Complying with Regulations
Renovation, Repair and Painting Rule
The Renovation, Repair and Painting Rule requires contractors, agencies and businesses conducting renovation, repair and painting on pre-1978 homes and child-occupied facilities where children under 6 attend to be certified in lead-safe work practices.
The Environmental Protection Agency (EPA) issued the Renovation, Repair and Painting (RRP) rule on April 22, 2008 to protect children and adults against the hazardous lead dust and chips that are disturbed during common renovation activities like sanding, cutting, and demolition. In 2010, EPA gave the Oregon Construction Contractors Board and the Oregon Health Authority the authority to administer the rule in Oregon.
Lead Abatement and Inspection
Lead Abatement and Inspection refers to work that is done for the specific purpose of permanently removing lead-based paint and lead-based paint hazards from a home. To perform lead-based paint abatement requires additional specialized training. Lead paint abatement services include abatement, inspection and risk assessment. Read more at EPA's Lead Abatement Website.
Occupational Safety and Health Administration (OSHA) Rules
OSHA has a Lead in Construction Standard (pdf) which outlines worker protection requirements for construction workers exposed to lead. The standard includes requirements addressing exposure assessment, methods of compliance, respiratory protection, protective clothing and equipment, hygiene facilities and practices, medical surveillance, medical removal protection, employee information and training, signs, recordkeeping and observation of monitoring.
For information about OR-OSHA's occupational lead standards and regulations call 1-800-922-2689 or visit OR-OSHA's Web site.
Oregon Department of Environmental Quality (DEQ) Requirements
Oregon DEQ is responsible for managing proper disposal of potentially hazardous wastes, including lead-based paint debris and waste water. Learn more about proper disposal of lead-based paint waste from residential households (pdf). The household waste exclusion does not apply to commercial, public or other non-residential child-occupied facilities.
For more information on waste management and disposal of lead-based paint debris and waste water visit DEQ's Web site or call 1-800-452-4011.
U.S. Housing and Urban Development (HUD) Rule
HUD's Lead-Safe Housing Rule applies to every home built prior to 1978 that receives federal housing assistance where greater than 2 square feet of interior, or 20 square feet of exterior lead-based paint is disturbed during renovation, repair or painting. If you work in federally-assisted target housing, certain actions are required to address lead hazards and work practice standards may differ from the EPA's Renovation, Repair and Painting requirements.

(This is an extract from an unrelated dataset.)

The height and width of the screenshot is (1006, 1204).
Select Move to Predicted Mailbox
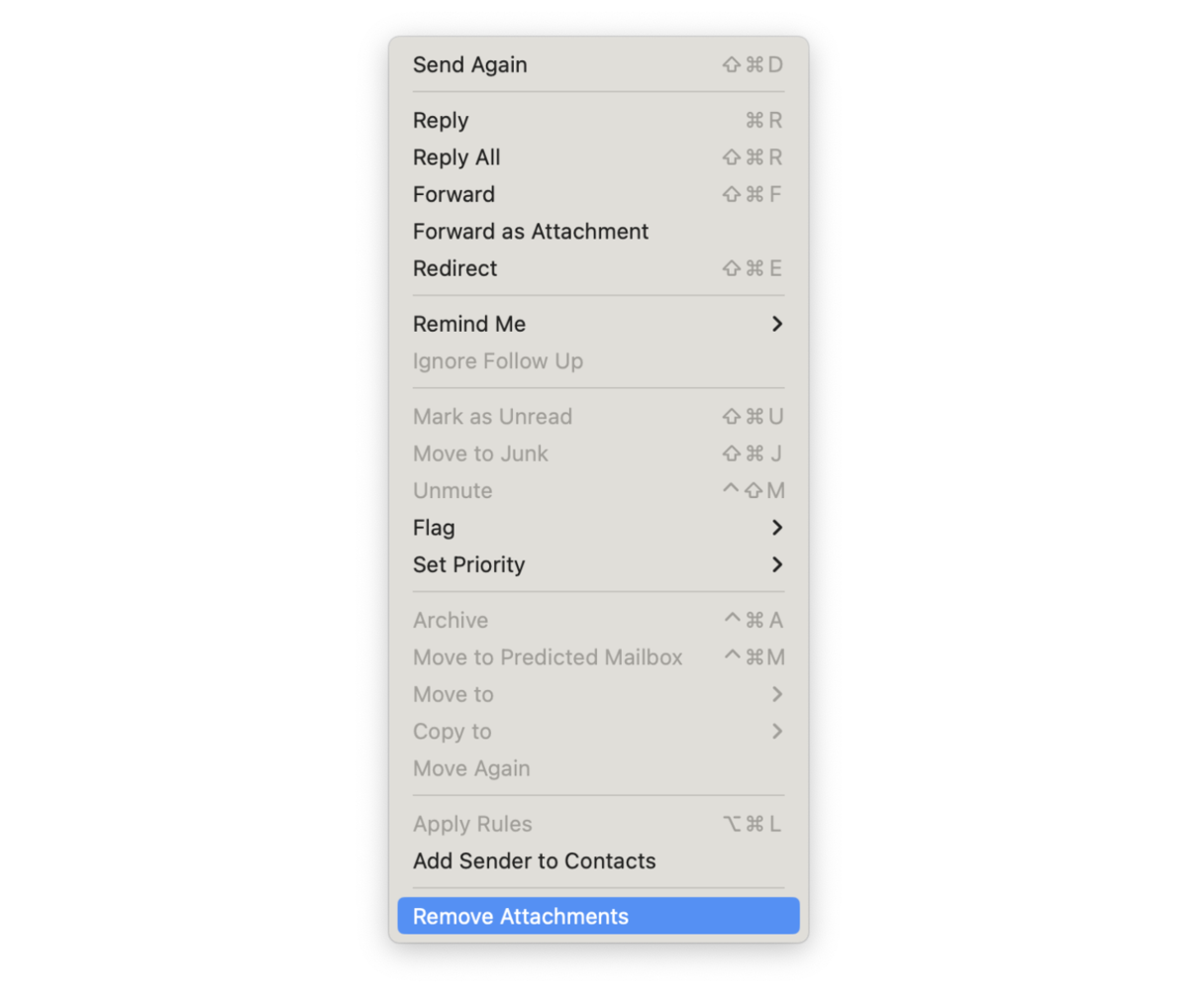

Finding out whether the work is receiving federal housing assistance and how much, is important because additional requirements may affect the project. See HUD's guidance on the differences between EPA's RRP regulations and the HUD Lead-Safe Housing Rule (pdf).
Local Lead-Based Paint Regulations
Local, county or city agencies may have their own lead-based paint regulations. Check with local agencies to obtain information on their regulations and compliance requirements.